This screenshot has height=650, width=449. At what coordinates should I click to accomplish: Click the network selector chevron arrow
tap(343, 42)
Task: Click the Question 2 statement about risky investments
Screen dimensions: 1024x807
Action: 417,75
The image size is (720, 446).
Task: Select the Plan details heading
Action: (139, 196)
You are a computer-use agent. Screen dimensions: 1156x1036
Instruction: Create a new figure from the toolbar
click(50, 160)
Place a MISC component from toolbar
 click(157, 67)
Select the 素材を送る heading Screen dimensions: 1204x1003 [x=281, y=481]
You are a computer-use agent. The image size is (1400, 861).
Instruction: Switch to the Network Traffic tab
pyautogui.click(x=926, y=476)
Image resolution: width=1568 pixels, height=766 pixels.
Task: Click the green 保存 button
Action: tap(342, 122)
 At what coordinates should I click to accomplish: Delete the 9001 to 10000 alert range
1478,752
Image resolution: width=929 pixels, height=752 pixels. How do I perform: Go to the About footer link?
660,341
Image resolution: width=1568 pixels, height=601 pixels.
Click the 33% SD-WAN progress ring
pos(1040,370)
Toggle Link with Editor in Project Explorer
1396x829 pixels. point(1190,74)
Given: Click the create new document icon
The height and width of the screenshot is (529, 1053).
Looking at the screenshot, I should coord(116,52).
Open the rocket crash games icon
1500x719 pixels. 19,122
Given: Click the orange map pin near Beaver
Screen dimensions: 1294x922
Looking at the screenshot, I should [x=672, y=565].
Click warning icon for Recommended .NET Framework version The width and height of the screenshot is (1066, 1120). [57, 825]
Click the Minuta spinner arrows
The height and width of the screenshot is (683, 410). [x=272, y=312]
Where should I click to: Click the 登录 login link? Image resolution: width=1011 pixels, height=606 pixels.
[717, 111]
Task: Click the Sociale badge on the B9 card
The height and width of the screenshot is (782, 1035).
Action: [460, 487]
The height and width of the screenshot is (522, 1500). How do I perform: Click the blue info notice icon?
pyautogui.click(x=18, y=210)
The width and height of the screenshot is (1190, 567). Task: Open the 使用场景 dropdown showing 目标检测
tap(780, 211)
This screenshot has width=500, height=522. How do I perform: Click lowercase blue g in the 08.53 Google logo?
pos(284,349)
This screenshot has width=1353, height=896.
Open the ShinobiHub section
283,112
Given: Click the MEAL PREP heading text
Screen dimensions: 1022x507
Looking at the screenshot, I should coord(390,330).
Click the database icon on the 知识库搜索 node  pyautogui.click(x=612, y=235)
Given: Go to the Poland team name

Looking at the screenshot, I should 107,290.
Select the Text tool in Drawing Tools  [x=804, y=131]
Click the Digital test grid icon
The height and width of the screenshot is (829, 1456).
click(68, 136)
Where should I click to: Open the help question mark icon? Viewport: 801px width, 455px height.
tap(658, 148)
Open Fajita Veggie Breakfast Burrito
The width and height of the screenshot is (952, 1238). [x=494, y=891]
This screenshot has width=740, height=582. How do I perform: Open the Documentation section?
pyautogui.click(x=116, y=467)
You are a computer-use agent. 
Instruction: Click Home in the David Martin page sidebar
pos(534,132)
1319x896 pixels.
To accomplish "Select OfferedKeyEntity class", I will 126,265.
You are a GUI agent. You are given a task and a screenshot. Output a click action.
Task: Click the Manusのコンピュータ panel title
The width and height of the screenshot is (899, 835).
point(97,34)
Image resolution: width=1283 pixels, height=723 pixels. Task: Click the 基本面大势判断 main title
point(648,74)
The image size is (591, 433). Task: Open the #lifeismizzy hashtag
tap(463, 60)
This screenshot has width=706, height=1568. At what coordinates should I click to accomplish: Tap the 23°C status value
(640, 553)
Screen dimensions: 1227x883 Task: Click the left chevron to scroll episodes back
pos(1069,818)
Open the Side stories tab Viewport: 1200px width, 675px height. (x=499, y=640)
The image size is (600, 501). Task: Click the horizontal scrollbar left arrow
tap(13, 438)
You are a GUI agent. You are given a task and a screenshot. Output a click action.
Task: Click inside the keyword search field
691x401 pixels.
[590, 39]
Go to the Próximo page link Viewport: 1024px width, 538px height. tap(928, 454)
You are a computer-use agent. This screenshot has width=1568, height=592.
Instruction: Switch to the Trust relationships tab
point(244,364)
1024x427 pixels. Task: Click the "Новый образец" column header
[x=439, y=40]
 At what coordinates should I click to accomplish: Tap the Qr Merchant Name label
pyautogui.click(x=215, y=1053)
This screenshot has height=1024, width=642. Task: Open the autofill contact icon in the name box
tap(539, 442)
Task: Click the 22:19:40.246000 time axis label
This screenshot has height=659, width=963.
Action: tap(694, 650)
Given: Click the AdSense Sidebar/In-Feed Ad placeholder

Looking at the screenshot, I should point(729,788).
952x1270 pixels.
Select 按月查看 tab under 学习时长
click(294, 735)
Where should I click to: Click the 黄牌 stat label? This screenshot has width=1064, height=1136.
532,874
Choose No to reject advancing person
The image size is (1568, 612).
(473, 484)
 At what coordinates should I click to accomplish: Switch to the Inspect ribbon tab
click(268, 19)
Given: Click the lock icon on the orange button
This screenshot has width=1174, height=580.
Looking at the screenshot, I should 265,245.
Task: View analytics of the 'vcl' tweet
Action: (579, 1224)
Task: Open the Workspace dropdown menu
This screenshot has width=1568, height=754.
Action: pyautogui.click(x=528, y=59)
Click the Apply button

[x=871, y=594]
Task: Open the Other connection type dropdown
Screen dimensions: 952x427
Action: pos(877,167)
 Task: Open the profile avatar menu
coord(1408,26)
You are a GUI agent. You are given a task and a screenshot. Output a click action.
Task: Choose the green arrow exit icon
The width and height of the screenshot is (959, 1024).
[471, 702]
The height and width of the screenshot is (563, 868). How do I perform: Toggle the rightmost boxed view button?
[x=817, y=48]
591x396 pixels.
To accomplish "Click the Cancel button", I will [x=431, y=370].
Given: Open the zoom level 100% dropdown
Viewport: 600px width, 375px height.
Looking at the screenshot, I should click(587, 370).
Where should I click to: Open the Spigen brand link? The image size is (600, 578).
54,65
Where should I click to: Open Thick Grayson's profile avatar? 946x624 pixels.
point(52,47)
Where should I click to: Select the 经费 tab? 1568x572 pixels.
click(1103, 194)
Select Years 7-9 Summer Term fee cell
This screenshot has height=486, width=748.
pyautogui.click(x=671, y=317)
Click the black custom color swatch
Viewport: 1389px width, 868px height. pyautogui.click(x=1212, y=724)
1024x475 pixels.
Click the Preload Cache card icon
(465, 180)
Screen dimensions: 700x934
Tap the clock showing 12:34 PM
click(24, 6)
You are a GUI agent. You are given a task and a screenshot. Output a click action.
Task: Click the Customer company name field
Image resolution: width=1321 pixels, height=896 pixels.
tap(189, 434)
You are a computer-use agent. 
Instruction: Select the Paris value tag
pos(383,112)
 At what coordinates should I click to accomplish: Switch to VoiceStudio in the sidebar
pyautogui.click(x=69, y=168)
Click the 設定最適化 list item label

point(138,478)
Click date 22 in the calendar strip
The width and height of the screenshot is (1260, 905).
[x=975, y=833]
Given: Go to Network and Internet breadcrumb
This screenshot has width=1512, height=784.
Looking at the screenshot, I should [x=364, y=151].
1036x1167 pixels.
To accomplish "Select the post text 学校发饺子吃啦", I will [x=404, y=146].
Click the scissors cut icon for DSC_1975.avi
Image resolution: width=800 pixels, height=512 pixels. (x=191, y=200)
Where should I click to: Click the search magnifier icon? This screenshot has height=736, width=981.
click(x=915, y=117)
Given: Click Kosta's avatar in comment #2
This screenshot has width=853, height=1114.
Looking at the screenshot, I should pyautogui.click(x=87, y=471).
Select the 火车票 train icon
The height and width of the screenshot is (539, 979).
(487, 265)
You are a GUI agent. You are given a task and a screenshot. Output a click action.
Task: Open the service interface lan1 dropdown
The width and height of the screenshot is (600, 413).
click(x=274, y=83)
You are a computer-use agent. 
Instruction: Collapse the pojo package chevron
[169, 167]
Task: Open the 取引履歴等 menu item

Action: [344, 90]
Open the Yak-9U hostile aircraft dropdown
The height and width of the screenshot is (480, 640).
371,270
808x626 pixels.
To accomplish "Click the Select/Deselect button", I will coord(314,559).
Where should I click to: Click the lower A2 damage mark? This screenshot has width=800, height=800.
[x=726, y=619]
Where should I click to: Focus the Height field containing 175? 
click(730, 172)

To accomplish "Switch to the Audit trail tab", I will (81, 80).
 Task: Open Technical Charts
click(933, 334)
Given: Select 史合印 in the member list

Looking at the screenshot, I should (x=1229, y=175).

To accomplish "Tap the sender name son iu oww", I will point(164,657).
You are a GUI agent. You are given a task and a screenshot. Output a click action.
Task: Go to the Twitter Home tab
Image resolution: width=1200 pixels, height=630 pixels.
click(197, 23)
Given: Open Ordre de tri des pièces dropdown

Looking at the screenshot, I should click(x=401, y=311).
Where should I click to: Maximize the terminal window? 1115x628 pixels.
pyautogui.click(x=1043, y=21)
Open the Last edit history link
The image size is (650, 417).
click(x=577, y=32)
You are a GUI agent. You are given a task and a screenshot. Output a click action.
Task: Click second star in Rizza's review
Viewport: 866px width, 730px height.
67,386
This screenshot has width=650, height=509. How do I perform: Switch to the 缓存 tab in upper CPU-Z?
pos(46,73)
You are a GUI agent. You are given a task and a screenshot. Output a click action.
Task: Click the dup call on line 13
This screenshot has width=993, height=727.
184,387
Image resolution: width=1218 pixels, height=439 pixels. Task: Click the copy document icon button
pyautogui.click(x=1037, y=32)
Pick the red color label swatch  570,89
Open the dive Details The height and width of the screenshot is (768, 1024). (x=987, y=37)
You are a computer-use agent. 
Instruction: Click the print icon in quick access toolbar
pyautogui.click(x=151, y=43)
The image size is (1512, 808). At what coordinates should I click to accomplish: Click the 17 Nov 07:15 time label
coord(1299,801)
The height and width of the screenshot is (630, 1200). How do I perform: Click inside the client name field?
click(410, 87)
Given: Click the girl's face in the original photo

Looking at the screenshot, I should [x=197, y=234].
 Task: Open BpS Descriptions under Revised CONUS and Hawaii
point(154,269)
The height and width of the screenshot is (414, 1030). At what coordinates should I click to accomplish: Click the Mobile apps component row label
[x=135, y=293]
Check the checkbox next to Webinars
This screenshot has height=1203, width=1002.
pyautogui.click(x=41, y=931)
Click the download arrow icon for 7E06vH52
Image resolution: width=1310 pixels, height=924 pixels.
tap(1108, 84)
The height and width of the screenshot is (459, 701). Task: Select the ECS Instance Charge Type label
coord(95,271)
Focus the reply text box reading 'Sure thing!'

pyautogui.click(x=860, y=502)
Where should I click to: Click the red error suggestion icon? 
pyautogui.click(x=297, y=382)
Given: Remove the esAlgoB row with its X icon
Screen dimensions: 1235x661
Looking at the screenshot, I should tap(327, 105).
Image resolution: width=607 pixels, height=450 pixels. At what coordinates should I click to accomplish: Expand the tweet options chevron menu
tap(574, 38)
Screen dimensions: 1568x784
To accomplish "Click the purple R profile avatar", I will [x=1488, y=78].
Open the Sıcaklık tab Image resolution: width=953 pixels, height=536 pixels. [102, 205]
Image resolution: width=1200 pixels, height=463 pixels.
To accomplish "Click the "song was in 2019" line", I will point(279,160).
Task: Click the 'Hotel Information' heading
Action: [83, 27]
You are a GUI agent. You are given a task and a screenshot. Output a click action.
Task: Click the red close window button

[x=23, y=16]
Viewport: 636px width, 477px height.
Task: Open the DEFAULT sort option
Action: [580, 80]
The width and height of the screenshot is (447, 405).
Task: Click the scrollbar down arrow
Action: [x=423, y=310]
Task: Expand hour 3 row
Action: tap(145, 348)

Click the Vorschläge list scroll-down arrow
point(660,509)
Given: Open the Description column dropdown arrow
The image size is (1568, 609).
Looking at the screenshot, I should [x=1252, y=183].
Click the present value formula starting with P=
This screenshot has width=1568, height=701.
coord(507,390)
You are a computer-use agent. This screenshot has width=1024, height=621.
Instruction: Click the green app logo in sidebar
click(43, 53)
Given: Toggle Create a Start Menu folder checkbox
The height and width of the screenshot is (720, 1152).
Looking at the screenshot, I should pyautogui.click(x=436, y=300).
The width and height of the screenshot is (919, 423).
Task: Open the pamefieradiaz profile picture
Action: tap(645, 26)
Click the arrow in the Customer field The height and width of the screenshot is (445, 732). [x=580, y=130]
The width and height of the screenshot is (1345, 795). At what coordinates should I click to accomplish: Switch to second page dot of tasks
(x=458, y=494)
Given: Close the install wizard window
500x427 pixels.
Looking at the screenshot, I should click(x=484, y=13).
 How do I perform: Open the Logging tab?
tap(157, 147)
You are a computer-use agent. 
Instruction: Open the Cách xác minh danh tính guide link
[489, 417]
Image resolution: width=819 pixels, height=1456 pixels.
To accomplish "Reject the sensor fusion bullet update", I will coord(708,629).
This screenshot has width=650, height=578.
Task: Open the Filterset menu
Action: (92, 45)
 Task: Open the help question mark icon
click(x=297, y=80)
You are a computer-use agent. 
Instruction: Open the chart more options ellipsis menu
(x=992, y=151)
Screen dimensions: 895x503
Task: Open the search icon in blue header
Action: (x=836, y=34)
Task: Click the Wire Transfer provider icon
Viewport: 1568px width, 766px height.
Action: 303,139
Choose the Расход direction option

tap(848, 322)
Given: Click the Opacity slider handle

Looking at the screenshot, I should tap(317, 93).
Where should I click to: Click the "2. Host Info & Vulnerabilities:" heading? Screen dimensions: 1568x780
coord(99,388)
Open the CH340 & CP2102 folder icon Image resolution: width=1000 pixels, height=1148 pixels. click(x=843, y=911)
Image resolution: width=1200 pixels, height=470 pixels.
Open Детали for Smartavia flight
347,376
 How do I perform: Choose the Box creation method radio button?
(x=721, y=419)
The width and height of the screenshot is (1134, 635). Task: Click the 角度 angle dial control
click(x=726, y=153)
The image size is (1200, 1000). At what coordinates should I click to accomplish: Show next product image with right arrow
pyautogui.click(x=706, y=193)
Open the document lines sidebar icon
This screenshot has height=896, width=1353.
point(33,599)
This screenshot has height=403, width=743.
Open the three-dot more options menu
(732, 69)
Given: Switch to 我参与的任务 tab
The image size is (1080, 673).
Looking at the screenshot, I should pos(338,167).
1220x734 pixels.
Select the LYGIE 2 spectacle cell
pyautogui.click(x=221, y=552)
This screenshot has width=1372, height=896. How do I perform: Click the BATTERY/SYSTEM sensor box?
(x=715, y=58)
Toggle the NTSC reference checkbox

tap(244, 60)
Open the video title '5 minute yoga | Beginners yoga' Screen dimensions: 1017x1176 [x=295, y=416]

________

- [Task instructions] Your answer should be the exact lines above from the one with "The width and height of the screenshot is (1190, 567)." through the one with "This screenshot has width=1353, height=896.", both included, and nothing besides.

- [Result for this exercise]
The width and height of the screenshot is (1190, 567). Task: Open the 使用场景 dropdown showing 目标检测
tap(780, 211)
This screenshot has width=500, height=522. How do I perform: Click lowercase blue g in the 08.53 Google logo?
pos(284,349)
This screenshot has width=1353, height=896.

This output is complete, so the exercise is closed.